Pierre Alfred Déséglise (28 October 1823, Bourges – 13 December 1883, Geneva) was a French botanist.

He was a student of Alexandre Boreau (1803–1875), with whom he botanized and collected plants in the department of Cher and surrounding areas. In the midst of hardship in 1871, he relocated to Geneva, where in 1874 he began work as an assistant curator at the Conservatoire Botanique. At the time of his death, his collection of roses were sent to the herbarium at the Royal Botanical Gardens at Kew.

In his botanical studies, he focused on plants from the genera Rosa, Mentha and Thymus. He was the author of the following works:
- Descriptions de quelques espèces nouvelles du genre Rosa; Extrait du Billotia. (1864) – Descriptions of some new species from the genus Rosa.

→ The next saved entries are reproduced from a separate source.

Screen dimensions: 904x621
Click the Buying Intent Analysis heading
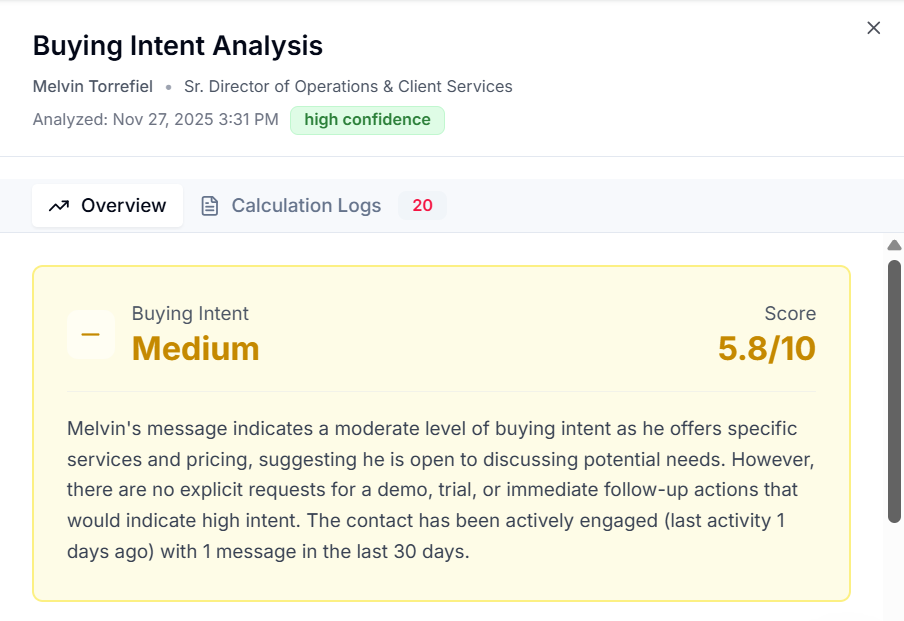[177, 46]
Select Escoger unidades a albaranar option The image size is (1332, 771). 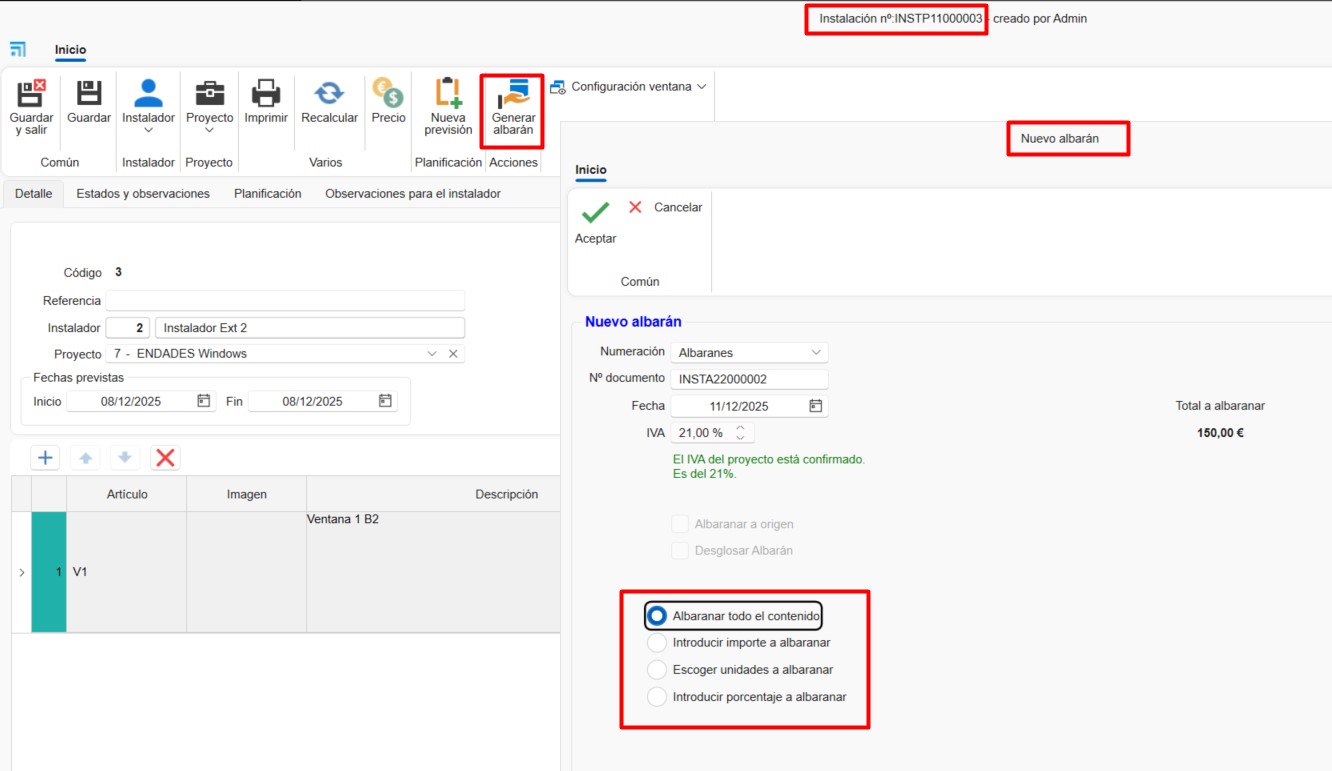point(657,670)
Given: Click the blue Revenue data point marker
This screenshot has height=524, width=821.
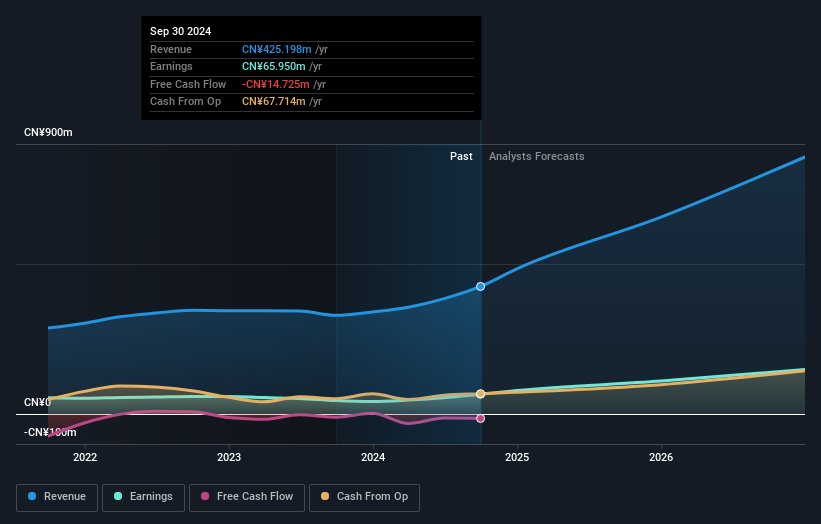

- Catalogue raisonnè ou Énumèration mèthodique des espèces du genre rosier pour l'Europe, l'Asie et l'Afrique, spècialement les rosiers de la France et de L'Angleterre; Genève, Mentz, (1877) – Catalogue raisonné; methodical enumeration of species from the genus Rosa found in Europe, Asia and Africa, especially roses of France and England.
----
He issued the exsiccata-like series Herbarium Rosarum.